Por Maria Clara Salvador.

Carolina Maria de Jesus ocupa um lugar singular e fundamental na história da literatura brasileira. Sua obra, especialmente Quarto de Despejo: Diário de uma Favelada, transcende o caráter íntimo e pessoal do diário como gênero literário, transformando-se em um documento histórico, político e filosófico sobre a vida nas margens da sociedade brasileira.

Por meio de sua escrita, Carolina não apenas registra sua experiência como mulher negra, catadora de papel e mãe solo em uma favela paulistana dos anos 1950, como também denuncia com contundência a ausência do Estado, o racismo estrutural e a violência cotidiana que atravessa os corpos e as vidas da população periférica. Sua obra revela os impactos da fome, da miséria e da exclusão, mas também expõe sua inquietude intelectual, seu desejo incontrolável de escrever e sua capacidade de elaborar pensamentos poéticos e filosóficos em meio à adversidade.

Carolina rompe com o silenciamento imposto às mulheres negras na tradição literária e filosófica, ocupando um espaço historicamente negado a elas. Ao transformar sua vivência em escrita, ela reivindica o direito à palavra e ao pensamento, desafiando os critérios excludentes da produção de conhecimento que por muito tempo marginalizaram vozes como a sua.
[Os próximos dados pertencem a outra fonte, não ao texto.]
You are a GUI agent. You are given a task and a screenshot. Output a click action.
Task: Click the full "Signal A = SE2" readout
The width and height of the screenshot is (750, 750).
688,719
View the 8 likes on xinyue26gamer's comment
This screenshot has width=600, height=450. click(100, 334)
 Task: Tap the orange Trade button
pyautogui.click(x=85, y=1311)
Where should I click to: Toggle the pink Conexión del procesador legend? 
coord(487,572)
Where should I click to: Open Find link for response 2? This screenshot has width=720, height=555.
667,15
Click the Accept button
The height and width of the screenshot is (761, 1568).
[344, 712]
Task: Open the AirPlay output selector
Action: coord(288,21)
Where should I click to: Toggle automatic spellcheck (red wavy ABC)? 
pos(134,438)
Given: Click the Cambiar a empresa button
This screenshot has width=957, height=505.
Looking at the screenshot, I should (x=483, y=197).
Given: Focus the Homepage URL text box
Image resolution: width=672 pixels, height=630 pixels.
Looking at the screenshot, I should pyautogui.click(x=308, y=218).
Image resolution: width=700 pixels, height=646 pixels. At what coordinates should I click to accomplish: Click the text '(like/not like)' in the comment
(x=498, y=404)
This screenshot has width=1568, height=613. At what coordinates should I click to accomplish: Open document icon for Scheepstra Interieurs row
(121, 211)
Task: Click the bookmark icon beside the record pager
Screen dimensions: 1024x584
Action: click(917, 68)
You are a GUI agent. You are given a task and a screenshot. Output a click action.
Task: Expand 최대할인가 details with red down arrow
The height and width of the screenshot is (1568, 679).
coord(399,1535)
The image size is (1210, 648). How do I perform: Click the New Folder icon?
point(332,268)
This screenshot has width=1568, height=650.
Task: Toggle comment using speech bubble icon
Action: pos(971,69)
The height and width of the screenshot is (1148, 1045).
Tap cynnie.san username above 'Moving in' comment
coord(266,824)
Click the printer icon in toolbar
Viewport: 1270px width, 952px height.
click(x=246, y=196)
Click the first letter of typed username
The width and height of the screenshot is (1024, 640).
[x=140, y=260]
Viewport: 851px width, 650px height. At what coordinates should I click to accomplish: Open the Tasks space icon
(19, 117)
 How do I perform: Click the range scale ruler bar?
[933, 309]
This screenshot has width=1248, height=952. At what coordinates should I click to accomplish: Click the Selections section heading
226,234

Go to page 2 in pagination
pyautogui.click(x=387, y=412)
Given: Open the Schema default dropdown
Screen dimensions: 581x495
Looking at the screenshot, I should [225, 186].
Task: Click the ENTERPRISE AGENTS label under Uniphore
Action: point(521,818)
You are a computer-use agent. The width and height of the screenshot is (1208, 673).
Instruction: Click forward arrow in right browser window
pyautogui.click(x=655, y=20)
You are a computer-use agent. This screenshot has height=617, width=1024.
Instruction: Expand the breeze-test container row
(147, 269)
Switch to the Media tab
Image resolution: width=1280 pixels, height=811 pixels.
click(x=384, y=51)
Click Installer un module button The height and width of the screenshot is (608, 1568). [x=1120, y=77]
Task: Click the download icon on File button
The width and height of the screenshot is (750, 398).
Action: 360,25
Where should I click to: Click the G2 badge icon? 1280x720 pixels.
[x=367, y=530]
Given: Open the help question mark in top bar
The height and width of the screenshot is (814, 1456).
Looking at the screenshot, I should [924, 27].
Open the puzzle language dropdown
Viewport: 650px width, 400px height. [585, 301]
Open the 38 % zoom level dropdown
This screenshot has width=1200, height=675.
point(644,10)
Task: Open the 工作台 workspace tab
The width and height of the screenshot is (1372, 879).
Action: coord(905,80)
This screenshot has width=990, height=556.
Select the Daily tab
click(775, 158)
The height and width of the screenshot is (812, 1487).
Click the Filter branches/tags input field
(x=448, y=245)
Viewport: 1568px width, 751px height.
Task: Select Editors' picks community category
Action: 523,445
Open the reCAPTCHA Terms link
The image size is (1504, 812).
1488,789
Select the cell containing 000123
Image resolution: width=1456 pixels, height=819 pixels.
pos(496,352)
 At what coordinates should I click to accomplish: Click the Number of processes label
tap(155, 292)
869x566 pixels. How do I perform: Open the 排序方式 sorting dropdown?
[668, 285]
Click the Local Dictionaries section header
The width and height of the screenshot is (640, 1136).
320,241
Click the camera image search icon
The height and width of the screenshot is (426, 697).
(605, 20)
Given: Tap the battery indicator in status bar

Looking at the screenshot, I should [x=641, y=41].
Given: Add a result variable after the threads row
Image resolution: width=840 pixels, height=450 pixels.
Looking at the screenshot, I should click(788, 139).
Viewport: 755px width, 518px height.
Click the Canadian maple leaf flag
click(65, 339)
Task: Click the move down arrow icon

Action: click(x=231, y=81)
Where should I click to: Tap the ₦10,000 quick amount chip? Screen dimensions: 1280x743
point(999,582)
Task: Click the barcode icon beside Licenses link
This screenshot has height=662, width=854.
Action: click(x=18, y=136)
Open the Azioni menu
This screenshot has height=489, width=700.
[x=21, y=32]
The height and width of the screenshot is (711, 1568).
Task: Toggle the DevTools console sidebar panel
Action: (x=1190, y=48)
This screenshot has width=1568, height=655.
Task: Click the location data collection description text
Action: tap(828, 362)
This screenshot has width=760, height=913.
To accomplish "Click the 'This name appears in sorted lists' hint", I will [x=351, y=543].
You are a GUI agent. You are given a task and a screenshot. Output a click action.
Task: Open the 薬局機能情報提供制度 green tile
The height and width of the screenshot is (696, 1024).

Sua literatura nasce das margens sociais, mas ecoa no centro do debate sobre identidade, desigualdade e resistência.

Além disso, a autora desestabiliza o mito da democracia racial ao criticar, de forma direta, os governantes e a estrutura social que invisibiliza a população negra e favelada. Ela contesta o discurso de harmonia racial e evidencia, em seus relatos, as marcas da desigualdade e da opressão. Ao fazer isso, sua escrita se inscreve como um ato político potente, que não apenas narra a realidade, mas a confronta.

Mesmo com contradições e tensões presentes em seus julgamentos sobre os papéis de gênero, a obra de Carolina nos oferece uma visão complexa e realista das relações humanas na favela. Suas descrições de violência de gênero, sua crítica às figuras masculinas e seu olhar, por vezes severo, sobre as mulheres, refletem tanto os estereótipos internalizados quanto às estratégias de sobrevivência num contexto profundamente desigual.

Em homenagem à sua trajetória e influência, a Festa Literária das Periferias (FLUP), projeto do qual o Instituto 215 foi parceiro realizador, lançou, entre abril e maio de de 2020, um processo formativo aberto e dedicado apenas a escritoras negras, com o ciclo “Uma Revolução Chamada Carolina”. A série teve como objetivo debater a importância da escritora e incentivar mulheres negras de todo o país a reescreverem Quarto de Despejo a partir de suas próprias vivências. O resultado dessa potente mobilização – que teve de ser virtual, por conta da pandemia do vírus da Covid 19 – foi uma obra coletiva publicada no início de 2021, reafirmando o impacto duradouro de Carolina Maria de Jesus e sua capacidade de inspirar novas gerações de escritoras.

Livro CAROLINAS juntou 180 novas autoras

O legado de Carolina Maria de Jesus reside, portanto, na força transformadora de sua escrita. Ela provou que é possível filosofar a partir da experiência vivida, que é possível produzir literatura a partir do cotidiano e que, mesmo diante da fome, a palavra pode ser uma forma de resistência. Sua contribuição à cultura brasileira é imensa: Carolina abriu caminhos para que outras vozes negras, femininas e periféricas pudessem ser ouvidas e reconhecidas como parte essencial do nosso imaginário literário e social.